A new technique aims to make reinforcement learning for large language models more precise by being choosy about which tokens drive training.
Researchers introduced the Relative Surprisal Index (RSI), an information-theoretic metric designed to improve RL with Verifiable Rewards (RLVR) — a training approach that uses checkable correct-or-wrong signals, like math answers, to push models toward better reasoning. The core tension RSI addresses is a standing disagreement in the field: one camp says training should focus on high-entropy token positions; another warns that low-probability tokens can destabilize gradient updates. RSI couples both signals into a single measure, then uses it to filter out tokens that are either too predictable to teach anything or too erratic to learn from reliably. The resulting method, RSI Selection, keeps only tokens within a stable RSI window.
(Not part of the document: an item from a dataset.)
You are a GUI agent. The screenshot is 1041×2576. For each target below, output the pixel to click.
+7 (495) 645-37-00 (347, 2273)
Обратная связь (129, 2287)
The practical gains are modest but consistent: across Qwen2.5 models at 1.5B, 3B, and 7B parameters, RSI Selection improved avg@32 accuracy on the AIME and AMC math benchmarks by 2-3 percentage points over GRPO, a widely used RLVR baseline. That margin matters because math benchmarks at this level are already competitive, and squeezing out percentage points without scaling up compute is exactly what efficiency-focused labs are hunting for.
RSI won't rewrite how frontier models are trained overnight — 2-3 points on math benchmarks is meaningful signal, not a mandate to overhaul pipelines. But if the metric generalizes beyond math to other verifiable-reward domains, it could become a quiet fixture in the RLVR toolkit.